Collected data

+ + +

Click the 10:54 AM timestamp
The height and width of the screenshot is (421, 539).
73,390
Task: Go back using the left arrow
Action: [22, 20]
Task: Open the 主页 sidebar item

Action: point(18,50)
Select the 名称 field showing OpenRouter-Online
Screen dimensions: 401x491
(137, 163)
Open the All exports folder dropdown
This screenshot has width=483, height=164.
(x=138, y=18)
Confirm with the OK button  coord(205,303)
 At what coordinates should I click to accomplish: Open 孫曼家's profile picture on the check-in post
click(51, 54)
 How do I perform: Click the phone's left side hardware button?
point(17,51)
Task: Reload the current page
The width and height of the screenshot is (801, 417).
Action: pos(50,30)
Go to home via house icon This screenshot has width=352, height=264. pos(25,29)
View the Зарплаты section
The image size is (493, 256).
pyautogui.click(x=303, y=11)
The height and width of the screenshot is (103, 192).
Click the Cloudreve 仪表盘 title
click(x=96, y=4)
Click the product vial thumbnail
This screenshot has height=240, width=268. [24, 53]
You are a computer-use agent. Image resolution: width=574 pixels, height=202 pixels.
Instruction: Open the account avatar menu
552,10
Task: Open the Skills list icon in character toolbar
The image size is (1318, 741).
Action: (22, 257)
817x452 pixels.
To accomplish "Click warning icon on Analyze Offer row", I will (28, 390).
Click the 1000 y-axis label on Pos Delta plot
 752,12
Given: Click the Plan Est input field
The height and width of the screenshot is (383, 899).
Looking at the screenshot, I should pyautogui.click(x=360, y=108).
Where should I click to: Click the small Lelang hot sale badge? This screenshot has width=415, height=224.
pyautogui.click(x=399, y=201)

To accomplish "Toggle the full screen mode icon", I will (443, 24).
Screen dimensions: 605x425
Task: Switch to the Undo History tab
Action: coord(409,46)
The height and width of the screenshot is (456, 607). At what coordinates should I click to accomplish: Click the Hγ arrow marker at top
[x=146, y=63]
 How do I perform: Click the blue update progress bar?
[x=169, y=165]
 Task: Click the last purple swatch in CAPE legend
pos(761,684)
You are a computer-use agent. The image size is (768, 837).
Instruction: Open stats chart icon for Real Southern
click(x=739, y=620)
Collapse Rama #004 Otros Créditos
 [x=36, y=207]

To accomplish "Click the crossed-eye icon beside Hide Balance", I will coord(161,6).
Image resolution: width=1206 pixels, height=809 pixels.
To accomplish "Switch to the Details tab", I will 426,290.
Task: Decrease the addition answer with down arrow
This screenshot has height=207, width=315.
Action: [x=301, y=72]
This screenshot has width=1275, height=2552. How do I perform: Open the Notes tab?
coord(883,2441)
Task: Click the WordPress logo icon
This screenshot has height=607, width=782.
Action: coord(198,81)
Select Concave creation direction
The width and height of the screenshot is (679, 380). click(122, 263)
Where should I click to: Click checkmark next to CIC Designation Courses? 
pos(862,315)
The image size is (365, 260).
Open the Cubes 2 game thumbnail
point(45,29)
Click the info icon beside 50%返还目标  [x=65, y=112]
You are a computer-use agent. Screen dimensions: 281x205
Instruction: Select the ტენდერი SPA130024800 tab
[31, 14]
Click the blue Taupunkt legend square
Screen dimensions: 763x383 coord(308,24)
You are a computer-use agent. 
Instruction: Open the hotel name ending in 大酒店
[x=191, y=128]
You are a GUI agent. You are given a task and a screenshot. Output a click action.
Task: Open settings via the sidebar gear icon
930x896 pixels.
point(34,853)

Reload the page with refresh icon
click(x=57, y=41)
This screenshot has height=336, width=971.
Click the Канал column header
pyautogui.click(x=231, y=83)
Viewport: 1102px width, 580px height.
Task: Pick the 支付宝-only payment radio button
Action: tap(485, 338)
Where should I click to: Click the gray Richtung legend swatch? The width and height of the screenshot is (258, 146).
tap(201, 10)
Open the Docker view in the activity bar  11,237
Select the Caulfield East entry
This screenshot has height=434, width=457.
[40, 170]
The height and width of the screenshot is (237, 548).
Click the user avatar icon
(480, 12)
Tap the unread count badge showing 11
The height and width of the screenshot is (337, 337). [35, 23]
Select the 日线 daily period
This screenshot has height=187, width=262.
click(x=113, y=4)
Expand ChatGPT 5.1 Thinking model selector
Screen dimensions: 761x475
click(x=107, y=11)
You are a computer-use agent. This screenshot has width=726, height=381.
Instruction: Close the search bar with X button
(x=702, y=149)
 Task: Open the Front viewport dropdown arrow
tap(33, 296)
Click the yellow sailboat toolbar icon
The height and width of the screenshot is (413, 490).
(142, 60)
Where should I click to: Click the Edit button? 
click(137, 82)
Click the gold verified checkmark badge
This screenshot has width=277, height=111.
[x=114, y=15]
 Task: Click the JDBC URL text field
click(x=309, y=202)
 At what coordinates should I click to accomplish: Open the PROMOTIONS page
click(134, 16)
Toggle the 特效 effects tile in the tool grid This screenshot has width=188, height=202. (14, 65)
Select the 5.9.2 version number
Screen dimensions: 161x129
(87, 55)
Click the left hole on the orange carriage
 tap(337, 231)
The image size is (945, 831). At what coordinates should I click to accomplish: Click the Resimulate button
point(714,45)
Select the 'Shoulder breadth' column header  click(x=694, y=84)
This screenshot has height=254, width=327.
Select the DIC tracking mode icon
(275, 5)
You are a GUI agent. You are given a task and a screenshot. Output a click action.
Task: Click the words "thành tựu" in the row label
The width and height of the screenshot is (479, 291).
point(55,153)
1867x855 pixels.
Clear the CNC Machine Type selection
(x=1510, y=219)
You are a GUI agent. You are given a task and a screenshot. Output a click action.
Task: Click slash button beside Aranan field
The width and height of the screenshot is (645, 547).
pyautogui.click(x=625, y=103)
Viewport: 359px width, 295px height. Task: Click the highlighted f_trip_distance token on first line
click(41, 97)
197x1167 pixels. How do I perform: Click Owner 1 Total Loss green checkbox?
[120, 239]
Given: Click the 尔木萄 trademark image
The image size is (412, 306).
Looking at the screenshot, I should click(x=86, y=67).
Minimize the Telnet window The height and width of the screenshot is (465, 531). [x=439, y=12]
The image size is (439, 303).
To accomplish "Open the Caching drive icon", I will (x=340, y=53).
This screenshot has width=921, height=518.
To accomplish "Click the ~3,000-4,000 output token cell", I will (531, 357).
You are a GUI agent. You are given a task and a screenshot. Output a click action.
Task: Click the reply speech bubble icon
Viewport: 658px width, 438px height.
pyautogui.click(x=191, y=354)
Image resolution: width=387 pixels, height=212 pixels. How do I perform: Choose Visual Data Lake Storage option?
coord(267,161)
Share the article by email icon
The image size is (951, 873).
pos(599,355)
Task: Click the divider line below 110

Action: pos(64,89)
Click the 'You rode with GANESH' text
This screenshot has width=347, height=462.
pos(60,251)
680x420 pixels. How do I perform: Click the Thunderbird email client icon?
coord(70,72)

+ + +

* [Try it]:
Copy the entries above exactly, leaving none out.

* [Your response]:
Click the 10:54 AM timestamp
The height and width of the screenshot is (421, 539).
73,390
Task: Go back using the left arrow
Action: [22, 20]
Task: Open the 主页 sidebar item

Action: point(18,50)
Select the 名称 field showing OpenRouter-Online
Screen dimensions: 401x491
(137, 163)
Open the All exports folder dropdown
This screenshot has width=483, height=164.
(x=138, y=18)
Confirm with the OK button  coord(205,303)
 At what coordinates should I click to accomplish: Open 孫曼家's profile picture on the check-in post
click(51, 54)
 How do I perform: Click the phone's left side hardware button?
point(17,51)
Task: Reload the current page
The width and height of the screenshot is (801, 417).
Action: pos(50,30)
Go to home via house icon This screenshot has width=352, height=264. pos(25,29)
View the Зарплаты section
The image size is (493, 256).
pyautogui.click(x=303, y=11)
The height and width of the screenshot is (103, 192).
Click the Cloudreve 仪表盘 title
click(x=96, y=4)
Click the product vial thumbnail
This screenshot has height=240, width=268. [24, 53]
You are a computer-use agent. Image resolution: width=574 pixels, height=202 pixels.
Instruction: Open the account avatar menu
552,10
Task: Open the Skills list icon in character toolbar
The image size is (1318, 741).
Action: (22, 257)
817x452 pixels.
To accomplish "Click warning icon on Analyze Offer row", I will (28, 390).
Click the 1000 y-axis label on Pos Delta plot
 752,12
Given: Click the Plan Est input field
The height and width of the screenshot is (383, 899).
Looking at the screenshot, I should pyautogui.click(x=360, y=108).
Where should I click to: Click the small Lelang hot sale badge? This screenshot has width=415, height=224.
pyautogui.click(x=399, y=201)

To accomplish "Toggle the full screen mode icon", I will (443, 24).
Screen dimensions: 605x425
Task: Switch to the Undo History tab
Action: coord(409,46)
The height and width of the screenshot is (456, 607). At what coordinates should I click to accomplish: Click the Hγ arrow marker at top
[x=146, y=63]
 How do I perform: Click the blue update progress bar?
[x=169, y=165]
 Task: Click the last purple swatch in CAPE legend
pos(761,684)
You are a computer-use agent. The image size is (768, 837).
Instruction: Open stats chart icon for Real Southern
click(x=739, y=620)
Collapse Rama #004 Otros Créditos
 [x=36, y=207]

To accomplish "Click the crossed-eye icon beside Hide Balance", I will coord(161,6).
Image resolution: width=1206 pixels, height=809 pixels.
To accomplish "Switch to the Details tab", I will 426,290.
Task: Decrease the addition answer with down arrow
This screenshot has height=207, width=315.
Action: [x=301, y=72]
This screenshot has width=1275, height=2552. How do I perform: Open the Notes tab?
coord(883,2441)
Task: Click the WordPress logo icon
This screenshot has height=607, width=782.
Action: coord(198,81)
Select Concave creation direction
The width and height of the screenshot is (679, 380). click(122, 263)
Where should I click to: Click checkmark next to CIC Designation Courses? 
pos(862,315)
The image size is (365, 260).
Open the Cubes 2 game thumbnail
point(45,29)
Click the info icon beside 50%返还目标  [x=65, y=112]
You are a computer-use agent. Screen dimensions: 281x205
Instruction: Select the ტენდერი SPA130024800 tab
[31, 14]
Click the blue Taupunkt legend square
Screen dimensions: 763x383 coord(308,24)
You are a computer-use agent. 
Instruction: Open the hotel name ending in 大酒店
[x=191, y=128]
You are a GUI agent. You are given a task and a screenshot. Output a click action.
Task: Open settings via the sidebar gear icon
930x896 pixels.
point(34,853)

Reload the page with refresh icon
click(x=57, y=41)
This screenshot has height=336, width=971.
Click the Канал column header
pyautogui.click(x=231, y=83)
Viewport: 1102px width, 580px height.
Task: Pick the 支付宝-only payment radio button
Action: tap(485, 338)
Where should I click to: Click the gray Richtung legend swatch? The width and height of the screenshot is (258, 146).
tap(201, 10)
Open the Docker view in the activity bar  11,237
Select the Caulfield East entry
This screenshot has height=434, width=457.
[40, 170]
The height and width of the screenshot is (237, 548).
Click the user avatar icon
(480, 12)
Tap the unread count badge showing 11
The height and width of the screenshot is (337, 337). [35, 23]
Select the 日线 daily period
This screenshot has height=187, width=262.
click(x=113, y=4)
Expand ChatGPT 5.1 Thinking model selector
Screen dimensions: 761x475
click(x=107, y=11)
You are a computer-use agent. This screenshot has width=726, height=381.
Instruction: Close the search bar with X button
(x=702, y=149)
 Task: Open the Front viewport dropdown arrow
tap(33, 296)
Click the yellow sailboat toolbar icon
The height and width of the screenshot is (413, 490).
(142, 60)
Where should I click to: Click the Edit button? 
click(137, 82)
Click the gold verified checkmark badge
This screenshot has width=277, height=111.
[x=114, y=15]
 Task: Click the JDBC URL text field
click(x=309, y=202)
 At what coordinates should I click to accomplish: Open the PROMOTIONS page
click(134, 16)
Toggle the 特效 effects tile in the tool grid This screenshot has width=188, height=202. (14, 65)
Select the 5.9.2 version number
Screen dimensions: 161x129
(87, 55)
Click the left hole on the orange carriage
 tap(337, 231)
The image size is (945, 831). At what coordinates should I click to accomplish: Click the Resimulate button
point(714,45)
Select the 'Shoulder breadth' column header  click(x=694, y=84)
This screenshot has height=254, width=327.
Select the DIC tracking mode icon
(275, 5)
You are a GUI agent. You are given a task and a screenshot. Output a click action.
Task: Click the words "thành tựu" in the row label
The width and height of the screenshot is (479, 291).
point(55,153)
1867x855 pixels.
Clear the CNC Machine Type selection
(x=1510, y=219)
You are a GUI agent. You are given a task and a screenshot. Output a click action.
Task: Click slash button beside Aranan field
The width and height of the screenshot is (645, 547).
pyautogui.click(x=625, y=103)
Viewport: 359px width, 295px height. Task: Click the highlighted f_trip_distance token on first line
click(41, 97)
197x1167 pixels. How do I perform: Click Owner 1 Total Loss green checkbox?
[120, 239]
Given: Click the 尔木萄 trademark image
The image size is (412, 306).
Looking at the screenshot, I should click(x=86, y=67).
Minimize the Telnet window The height and width of the screenshot is (465, 531). [x=439, y=12]
The image size is (439, 303).
To accomplish "Open the Caching drive icon", I will (x=340, y=53).
This screenshot has width=921, height=518.
To accomplish "Click the ~3,000-4,000 output token cell", I will (531, 357).
You are a GUI agent. You are given a task and a screenshot. Output a click action.
Task: Click the reply speech bubble icon
Viewport: 658px width, 438px height.
pyautogui.click(x=191, y=354)
Image resolution: width=387 pixels, height=212 pixels. How do I perform: Choose Visual Data Lake Storage option?
coord(267,161)
Share the article by email icon
The image size is (951, 873).
pos(599,355)
Task: Click the divider line below 110

Action: pos(64,89)
Click the 'You rode with GANESH' text
This screenshot has width=347, height=462.
pos(60,251)
680x420 pixels. How do I perform: Click the Thunderbird email client icon?
coord(70,72)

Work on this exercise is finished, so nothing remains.